• EXERCISE TASKS
**1)** Decide whether each statement agrees with the article on control engineers' security blind spots: (a) industrial control systems are engineered to survive equipment failure, (b) many of the most damaging OT cyber incidents exploited unknown vulnerabilities, and (c) the author calls the engineers' failure to model adversarial behavior negligence. Answer yes or no for each and quote the deciding words.
**2)** Pick up the article on control engineers' security blind spots after its last line and continue it.

• TEXT EXTRACT

====

Engineering Blind Spots_What Control Engineers Don’t Model as “Security Risk”

 By Muhammad Ali Khan ICS/ OT Cybersecurity Specialist — AAISM | CISSP | CISA | CISM | CEH | ISO27001 LI | CHFI | CGEIT | CDCP

Introduction: The Gap Between Reliability and Adversarial Reality

Industrial control systems are engineered to survive equipment failure, environmental stress, and operator error. Control engineers excel at modeling process deviations, fault tolerance, redundancy, and safety margins. What they do not model well — often at all — is intentional, adaptive, and adversarial behavior.

This is not negligence. It is a consequence of how control engineering evolved. ICS environments were designed under assumptions of trust, physical isolation, deterministic behavior, and benign failure modes. Cybersecurity violates every one of those assumptions.

As a result, many of the most damaging OT cyber incidents did not exploit unknown vulnerabilities. They exploited engineering blind spots — conditions engineers never classified as “security risk” because they fall outside traditional control and safety models.

This article examines those blind spots, why they persist, and how they quietly undermine industrial resilience.

1. Determinism Assumptions in a Non-Deterministic Threat World

Control systems are built on deterministic logic:

• If input A exceeds threshold B, output C occurs.

====

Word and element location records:
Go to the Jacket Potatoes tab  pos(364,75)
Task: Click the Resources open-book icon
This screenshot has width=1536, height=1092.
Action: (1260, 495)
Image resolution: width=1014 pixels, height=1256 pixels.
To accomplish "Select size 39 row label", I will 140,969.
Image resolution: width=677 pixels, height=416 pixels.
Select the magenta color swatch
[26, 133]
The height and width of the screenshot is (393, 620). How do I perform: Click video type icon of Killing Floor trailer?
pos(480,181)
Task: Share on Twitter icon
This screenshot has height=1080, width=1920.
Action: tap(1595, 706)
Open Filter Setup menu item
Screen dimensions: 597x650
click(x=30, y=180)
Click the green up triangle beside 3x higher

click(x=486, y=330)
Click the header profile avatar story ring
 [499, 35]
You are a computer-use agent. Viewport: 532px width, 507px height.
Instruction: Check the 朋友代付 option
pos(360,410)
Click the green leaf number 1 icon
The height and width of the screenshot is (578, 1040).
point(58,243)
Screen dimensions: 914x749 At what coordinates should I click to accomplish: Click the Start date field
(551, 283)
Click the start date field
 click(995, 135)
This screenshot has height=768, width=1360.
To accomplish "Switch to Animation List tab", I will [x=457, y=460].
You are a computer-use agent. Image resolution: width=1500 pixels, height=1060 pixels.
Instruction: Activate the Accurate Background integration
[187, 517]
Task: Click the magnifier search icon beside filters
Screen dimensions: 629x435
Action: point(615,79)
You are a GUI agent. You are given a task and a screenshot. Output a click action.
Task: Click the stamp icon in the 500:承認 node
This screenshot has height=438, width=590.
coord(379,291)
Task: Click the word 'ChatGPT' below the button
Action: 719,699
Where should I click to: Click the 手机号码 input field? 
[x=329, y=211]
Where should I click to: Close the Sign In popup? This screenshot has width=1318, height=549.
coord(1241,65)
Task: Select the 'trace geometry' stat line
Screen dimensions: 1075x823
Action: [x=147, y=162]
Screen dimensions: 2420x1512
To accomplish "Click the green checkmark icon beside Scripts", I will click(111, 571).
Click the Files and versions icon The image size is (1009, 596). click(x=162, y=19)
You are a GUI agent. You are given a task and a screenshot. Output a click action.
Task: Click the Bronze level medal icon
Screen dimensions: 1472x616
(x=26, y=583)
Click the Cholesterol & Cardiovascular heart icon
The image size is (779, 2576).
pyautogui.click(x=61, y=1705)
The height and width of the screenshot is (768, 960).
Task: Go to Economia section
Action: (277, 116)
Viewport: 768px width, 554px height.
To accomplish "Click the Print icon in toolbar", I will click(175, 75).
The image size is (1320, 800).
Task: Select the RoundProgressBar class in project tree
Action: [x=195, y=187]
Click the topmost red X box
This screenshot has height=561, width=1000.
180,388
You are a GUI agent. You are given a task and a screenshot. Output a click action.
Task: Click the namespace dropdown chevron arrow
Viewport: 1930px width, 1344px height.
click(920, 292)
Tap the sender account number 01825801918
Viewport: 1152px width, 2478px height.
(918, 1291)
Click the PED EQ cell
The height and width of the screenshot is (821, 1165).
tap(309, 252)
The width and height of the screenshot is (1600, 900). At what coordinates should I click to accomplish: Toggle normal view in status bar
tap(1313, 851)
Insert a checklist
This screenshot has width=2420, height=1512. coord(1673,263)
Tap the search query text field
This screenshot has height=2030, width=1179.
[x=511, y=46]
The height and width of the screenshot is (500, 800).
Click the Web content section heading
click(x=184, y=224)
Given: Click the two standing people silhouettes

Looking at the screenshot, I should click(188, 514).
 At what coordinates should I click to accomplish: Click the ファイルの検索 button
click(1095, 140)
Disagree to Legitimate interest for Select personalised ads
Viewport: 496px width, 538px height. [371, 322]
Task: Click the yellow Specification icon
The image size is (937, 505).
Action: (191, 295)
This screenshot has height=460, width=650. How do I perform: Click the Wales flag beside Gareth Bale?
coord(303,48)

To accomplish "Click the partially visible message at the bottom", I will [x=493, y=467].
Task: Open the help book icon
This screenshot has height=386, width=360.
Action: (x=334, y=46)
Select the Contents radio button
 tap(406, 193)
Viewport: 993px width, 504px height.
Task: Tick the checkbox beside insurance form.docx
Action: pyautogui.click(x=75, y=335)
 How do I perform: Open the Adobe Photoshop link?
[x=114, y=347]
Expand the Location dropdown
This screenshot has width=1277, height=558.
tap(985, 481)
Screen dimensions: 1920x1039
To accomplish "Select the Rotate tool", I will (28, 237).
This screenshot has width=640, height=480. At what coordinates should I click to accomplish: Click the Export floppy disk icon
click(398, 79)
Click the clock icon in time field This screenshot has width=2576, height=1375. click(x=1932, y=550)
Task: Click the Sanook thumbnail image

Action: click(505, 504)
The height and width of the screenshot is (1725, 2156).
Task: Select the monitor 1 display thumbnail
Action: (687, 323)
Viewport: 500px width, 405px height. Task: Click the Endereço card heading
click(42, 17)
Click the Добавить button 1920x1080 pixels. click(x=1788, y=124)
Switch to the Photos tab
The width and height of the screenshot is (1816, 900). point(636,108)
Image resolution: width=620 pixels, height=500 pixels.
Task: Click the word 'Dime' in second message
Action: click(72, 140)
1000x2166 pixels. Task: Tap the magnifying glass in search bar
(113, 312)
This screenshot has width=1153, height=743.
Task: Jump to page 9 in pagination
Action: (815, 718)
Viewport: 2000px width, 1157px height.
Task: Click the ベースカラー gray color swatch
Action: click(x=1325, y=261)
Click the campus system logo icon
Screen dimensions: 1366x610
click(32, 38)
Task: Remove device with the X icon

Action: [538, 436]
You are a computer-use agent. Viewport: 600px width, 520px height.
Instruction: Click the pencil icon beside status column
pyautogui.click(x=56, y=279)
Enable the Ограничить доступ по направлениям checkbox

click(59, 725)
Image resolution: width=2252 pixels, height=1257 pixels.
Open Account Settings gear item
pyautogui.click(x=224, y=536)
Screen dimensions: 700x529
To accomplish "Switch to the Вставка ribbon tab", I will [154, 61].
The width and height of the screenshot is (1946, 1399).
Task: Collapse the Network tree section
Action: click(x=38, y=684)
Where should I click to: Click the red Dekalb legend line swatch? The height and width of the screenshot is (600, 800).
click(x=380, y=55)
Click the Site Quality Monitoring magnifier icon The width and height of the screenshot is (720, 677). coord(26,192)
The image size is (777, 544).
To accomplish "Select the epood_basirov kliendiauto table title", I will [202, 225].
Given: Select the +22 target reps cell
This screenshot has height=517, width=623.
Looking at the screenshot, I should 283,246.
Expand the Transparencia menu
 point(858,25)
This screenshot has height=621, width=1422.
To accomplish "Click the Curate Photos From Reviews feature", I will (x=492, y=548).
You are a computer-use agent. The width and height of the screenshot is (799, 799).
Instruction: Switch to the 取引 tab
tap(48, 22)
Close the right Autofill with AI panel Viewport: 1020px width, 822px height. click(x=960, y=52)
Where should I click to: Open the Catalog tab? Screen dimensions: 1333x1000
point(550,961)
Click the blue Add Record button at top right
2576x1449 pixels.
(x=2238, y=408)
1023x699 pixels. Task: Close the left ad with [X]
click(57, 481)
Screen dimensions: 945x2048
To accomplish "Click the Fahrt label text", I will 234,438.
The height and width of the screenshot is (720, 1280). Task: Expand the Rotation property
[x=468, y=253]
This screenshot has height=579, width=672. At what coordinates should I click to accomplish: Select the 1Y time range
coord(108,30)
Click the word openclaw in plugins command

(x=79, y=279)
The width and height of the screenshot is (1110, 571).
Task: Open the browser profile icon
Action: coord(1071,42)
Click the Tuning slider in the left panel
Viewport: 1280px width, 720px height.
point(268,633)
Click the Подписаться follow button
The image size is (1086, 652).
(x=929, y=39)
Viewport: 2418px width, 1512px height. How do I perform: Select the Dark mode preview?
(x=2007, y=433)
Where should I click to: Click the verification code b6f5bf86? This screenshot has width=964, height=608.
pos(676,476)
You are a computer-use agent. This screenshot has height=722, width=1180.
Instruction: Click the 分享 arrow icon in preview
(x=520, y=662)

====

• THE REPLIES
**1)**
(a) Yes: "Industrial control systems are engineered to survive equipment failure, environmental stress, and operator error."
(b) No: "many of the most damaging OT cyber incidents did not exploit unknown vulnerabilities."
(c) No: "This is not negligence."

**2)**
• If valve feedback does not match command, raise alarm.
• If PLC scan time exceeds limit, fault is triggered.

Cyber adversaries do not behave deterministically.

Attackers:

• Introduce timing jitter below alarm thresholds
• Alternate between valid and invalid states to avoid fault detection
• Exploit edge-case logic paths never triggered in normal operation

Most engineering models assume faults are random or physical. Cyber actions are intentional, adaptive, and optimized for stealth.

Blind spot: Engineers model what can break, not what can be manipulated.

This is why process anomalies caused by attackers are often misdiagnosed as:

• Instrument drift
• Network congestion
• Operator error
• Poor tuning

By the time cyber is suspected, the attacker has already learned the system’s tolerances.

2. Safety ≠ Security (But Engineers Often Treat Them as Overlapping)

In many plants, safety is implicitly treated as a security control:

• “The SIS will trip if something goes wrong”
• “Operators will notice abnormal behavior”
• “Physical interlocks prevent dangerous states”

This assumption fails in cyber scenarios.

Attackers do not need to violate safety limits. They can:

• Keep the process just inside safe boundaries
• Gradually degrade equipment without triggering trips
• Manipulate safety perception, not safety reality

In incidents like Triton/Trisis, the attack explicitly targeted the safety system itself, proving that safety logic is not inherently trustworthy under cyber conditions.

Blind spot: Engineers model unsafe states, not maliciously safe-looking states.

3. Process Drift Is Modeled as Aging, Not Manipulation

Control engineers are trained to expect drift:

• Sensor aging
• Fouling
• Thermal effects
• Mechanical wear

Drift is treated as a maintenance problem, not a threat signal.

Cyber attackers exploit this assumption by:

• Introducing micro-adjustments over weeks or months
• Manipulating calibration values instead of raw measurements
• Biasing feedback loops without changing setpoints

Because drift is expected, it is tolerated. Because it is tolerated, it is rarely investigated.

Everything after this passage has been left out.